Collected data
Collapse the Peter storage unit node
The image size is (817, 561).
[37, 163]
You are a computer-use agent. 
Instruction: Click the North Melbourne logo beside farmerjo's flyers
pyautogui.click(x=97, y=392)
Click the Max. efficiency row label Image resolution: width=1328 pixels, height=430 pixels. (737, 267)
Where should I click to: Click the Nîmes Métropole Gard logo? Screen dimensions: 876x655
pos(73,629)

==

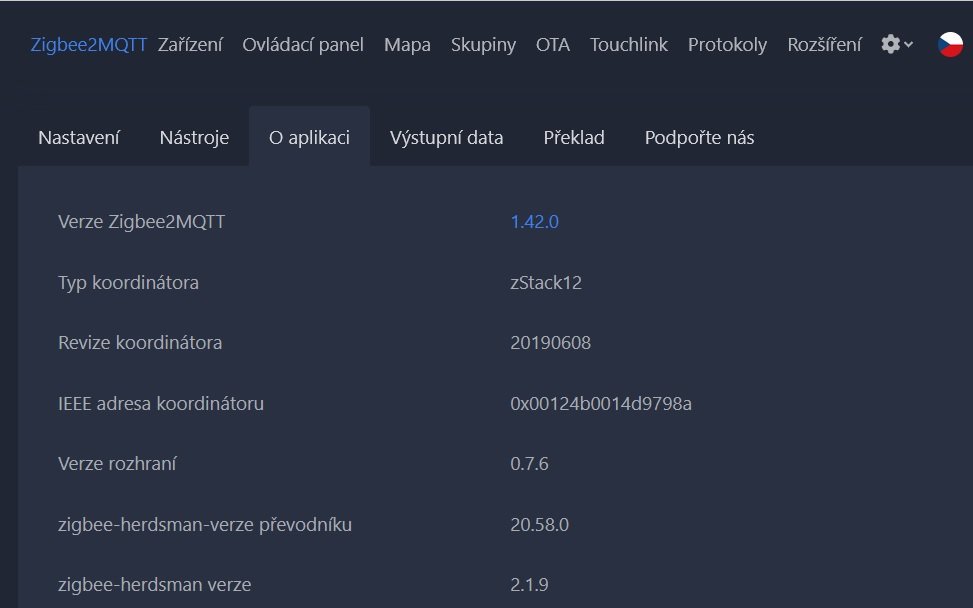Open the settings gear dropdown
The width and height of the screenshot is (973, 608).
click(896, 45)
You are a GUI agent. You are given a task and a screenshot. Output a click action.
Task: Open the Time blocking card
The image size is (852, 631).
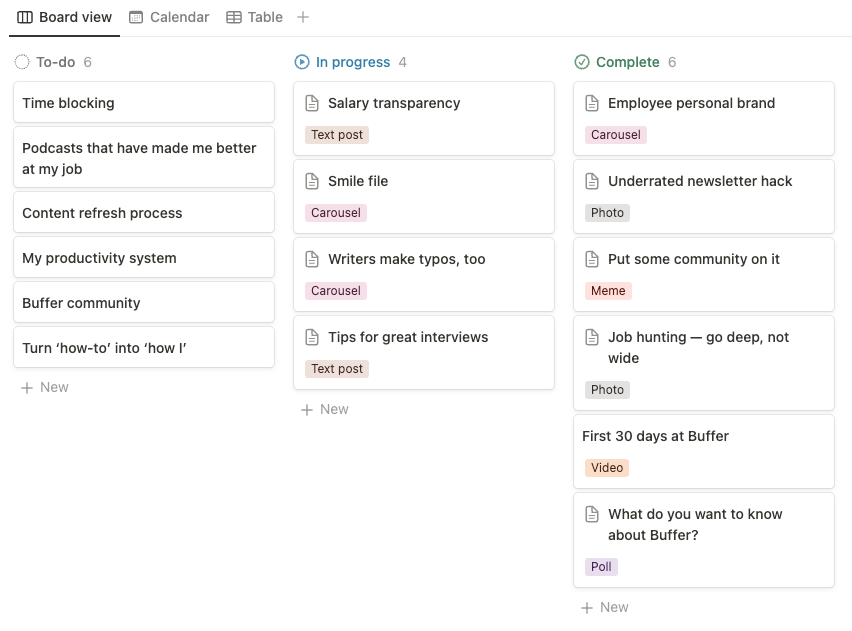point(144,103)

--

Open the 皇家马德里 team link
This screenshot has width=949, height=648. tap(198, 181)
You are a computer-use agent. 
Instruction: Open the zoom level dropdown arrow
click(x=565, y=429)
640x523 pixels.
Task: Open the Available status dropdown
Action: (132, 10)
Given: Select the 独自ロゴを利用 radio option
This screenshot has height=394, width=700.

§ PROBLEM DESCRIPTION:
Retype the records above, but only those lines that fall between the line containing "Instruction: Open the" and the line containing "This screenshot has height=394, width=700.", with both of those lines included, exactly as written.

§ EXPECTED OUTPUT:
Instruction: Open the zoom level dropdown arrow
click(x=565, y=429)
640x523 pixels.
Task: Open the Available status dropdown
Action: (132, 10)
Given: Select the 独自ロゴを利用 radio option
This screenshot has height=394, width=700.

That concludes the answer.